Book Notes - Jessica Hopper ("The Girls' Guide to Rocking")

In the Book Notes series, authors create and discuss a music playlist that relates in some way to their recently published book.

I am the uncle of several nieces and have several friends with young girls, so I am always on the lookout for books that empower young women. Jessica Hopper's The Girls' Guide to Rocking offers great council for young women interested in starting a band, from choosing instruments and a band name to recording music to booking gigs and sending out PR notices.

Hopper keeps the tone light, funny, and accessible to younger readers, but many of this encyclopedic book's tips could be profitable to musicians of any age (or sex).

In her own words, here is Jessica Hopper's Book Notes music playlist for her book, The Girls' Guide to Rocking: How to Start a Band, Book Gigs, and Get Rolling to Rock Stardom:

To misquote our dear Mr. Plant, in the days of my youth I was told what it was to be to be in a band. According to my 9th grade BFF's older brother and his mean acid-dealer cohorts (they were on the hippie/hesher margin), being in a band meant studying the masters and regurgitating them with virtuosity. Houses of the Holy was their cathedral, Babes in Toyland's To Mother was mine. Even though my friend and I had started a band—the very same day she got her drums—in fact, a band which we rehearsed daily after school—the boys would occasion downstairs to pronounce us NOT A BAND and pop quiz-like questions ("Can you play a G7?") to show their TOTAL DOMINION AS RIFF MASTERS AND POSSESSORS OF KNOWLEDGE AND RIGHTFUL HEIRS TO ALL ROCK HISTORY.

Records for finding described items:

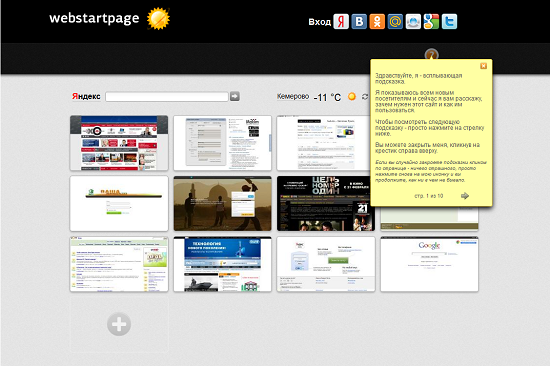
Task: Sign in via the VKontakte icon
Action: point(359,22)
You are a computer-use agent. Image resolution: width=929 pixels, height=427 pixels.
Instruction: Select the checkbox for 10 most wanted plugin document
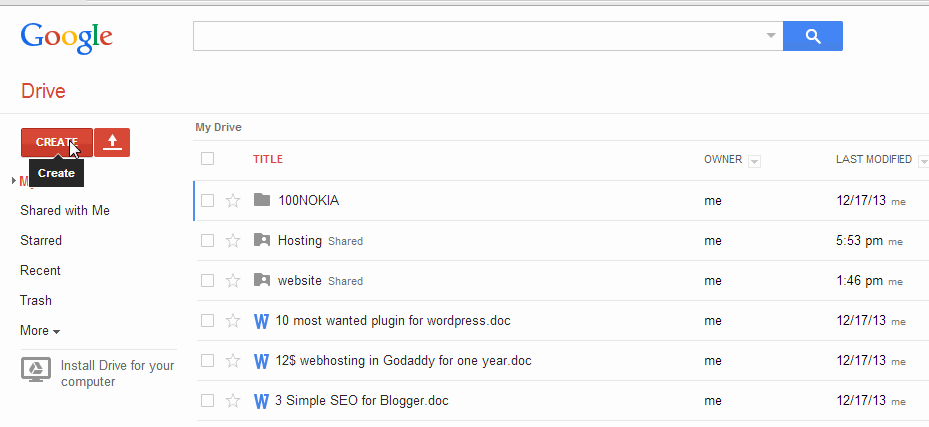click(207, 320)
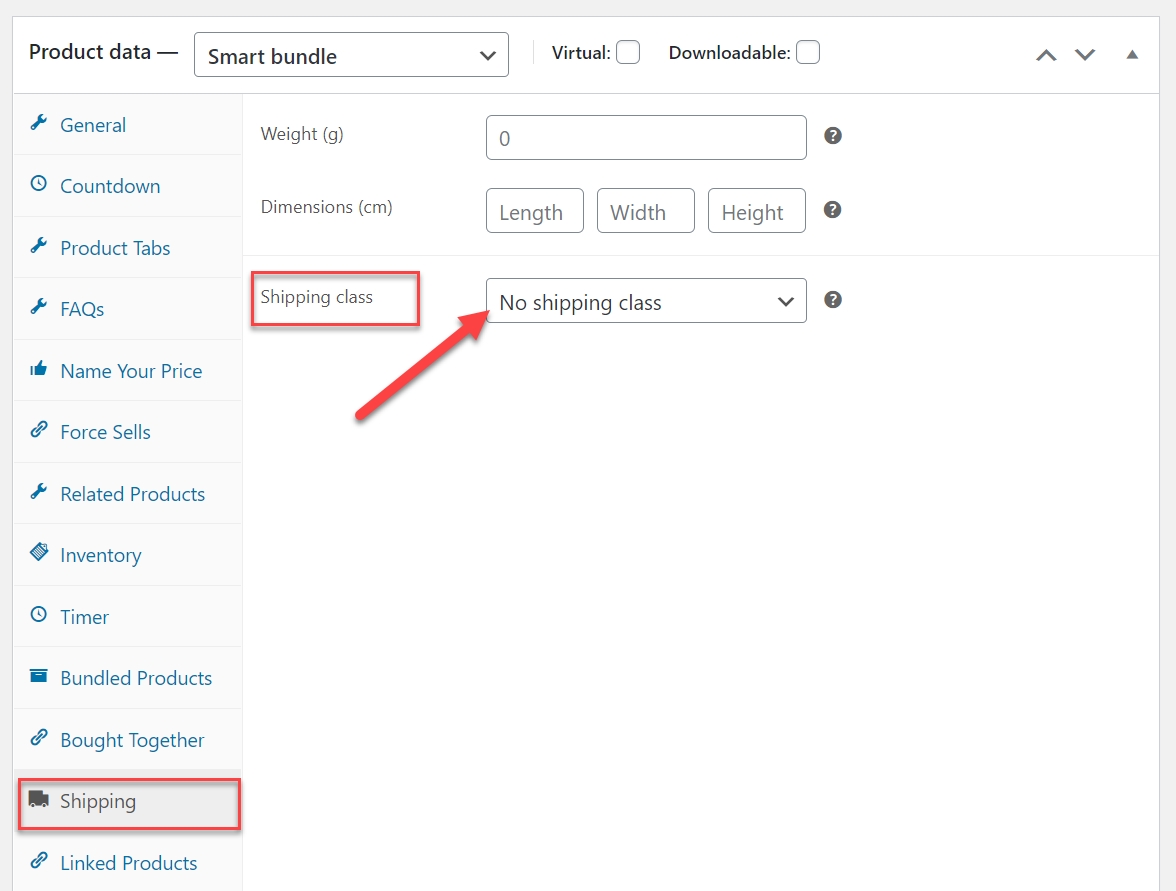Image resolution: width=1176 pixels, height=891 pixels.
Task: Click the help icon next to Shipping class
Action: (x=833, y=300)
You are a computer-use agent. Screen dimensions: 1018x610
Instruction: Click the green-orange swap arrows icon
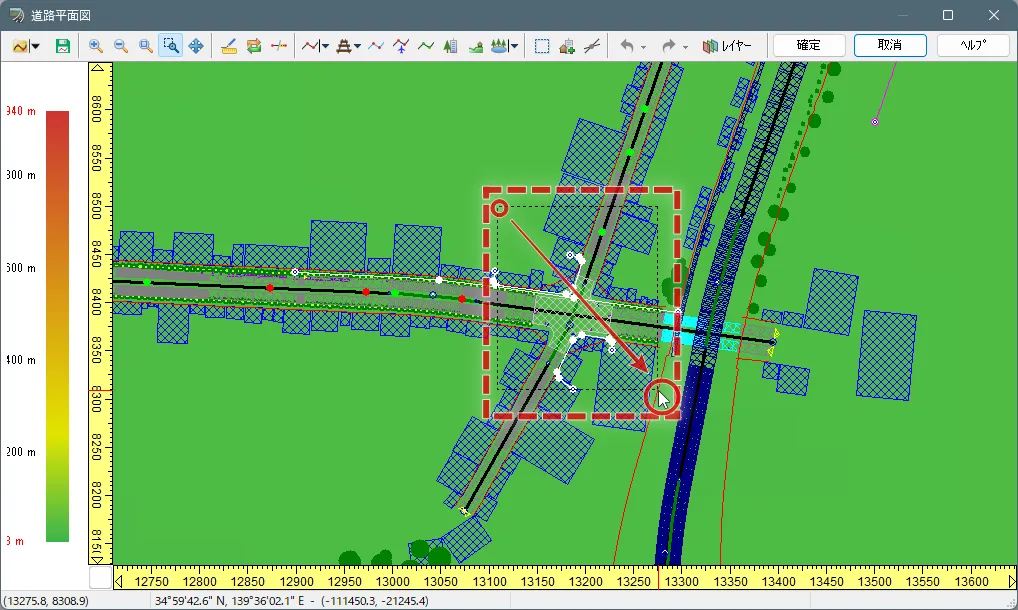(254, 46)
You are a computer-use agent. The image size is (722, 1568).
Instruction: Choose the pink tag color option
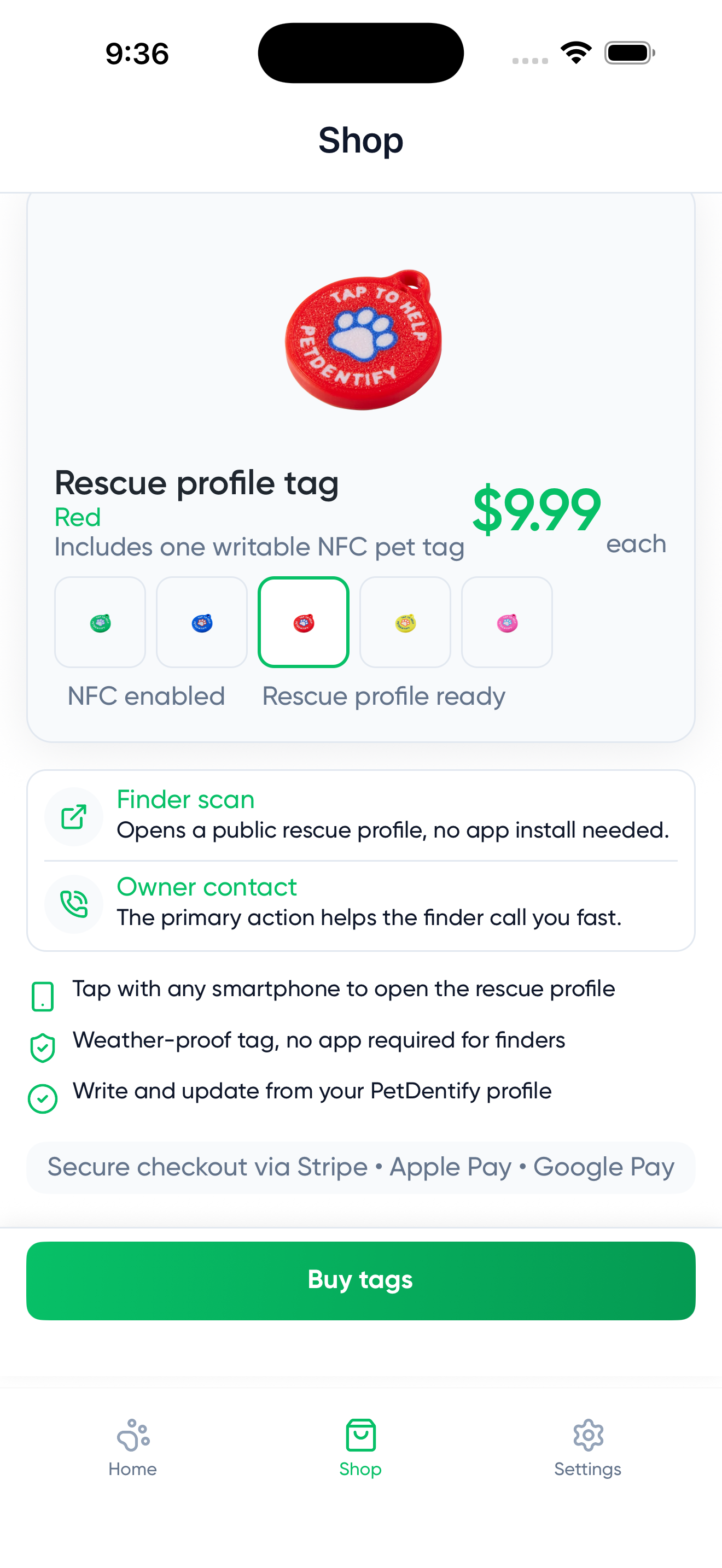(506, 622)
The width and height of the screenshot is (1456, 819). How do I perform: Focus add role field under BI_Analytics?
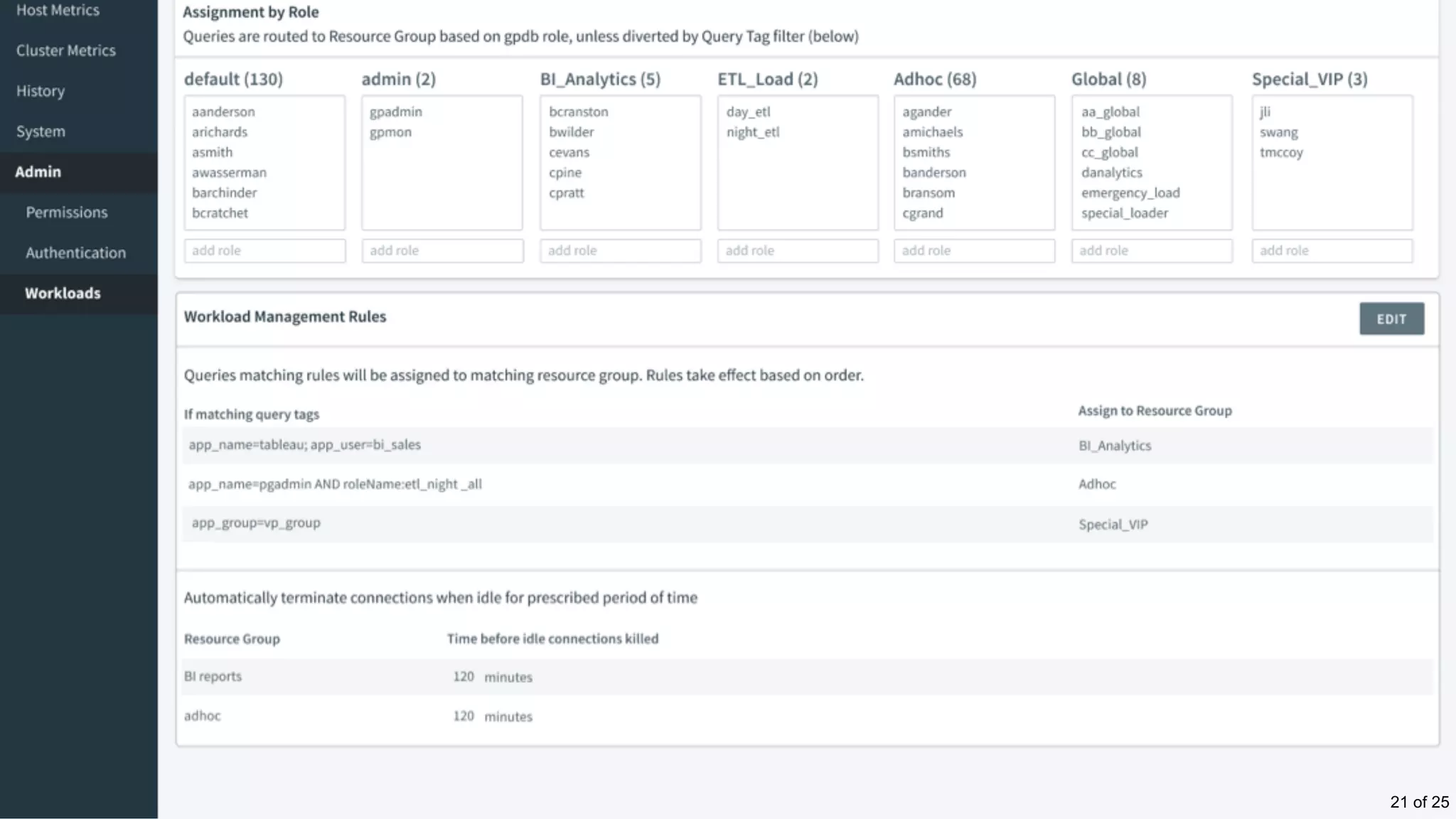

» **What this exercise asks**:
1: Repeat everything in the Book Notes excerpt from "Hopper keeps the" down to "age (or sex).", word for word.
2: Translate this sentence from the Book Notes excerpt into Spanish: "In the Book Notes series, authors create and discuss a music playlist that relates in some way to their recently published book."
3: Carry the Book Notes excerpt forward from its final sentence, keeping the same first-person voice.
The entries have no connection to the Book Notes excerpt.

» **Responses to the exercise**:
1:
Hopper keeps the tone light, funny, and accessible to younger readers, but many of this encyclopedic book's tips could be profitable to musicians of any age (or sex).

2: En la serie Book Notes, los autores crean y comentan una lista de reproducción musical que se relaciona de algún modo con su libro publicado recientemente.

3:
I'd prefer to engage in some revisionist history and say I was able to shrug it off and find solace in my Bikini Kill tape, secure in the knowledge they were idiots because they idolized Jim Morrison. I didn't. I was mortified, marginalized and mildly terrified. Given that those boys were total dicks, they presented a terrible song—"Stairway to Heaven"-- as sacrosanct proof of why Zeppelin was the alpha and the omega—well, it was enough to make me swear them off entirely. Hearing "Immigrant Song" from How The West Was Won some 12 years later made me realize I'd made a grave mistake.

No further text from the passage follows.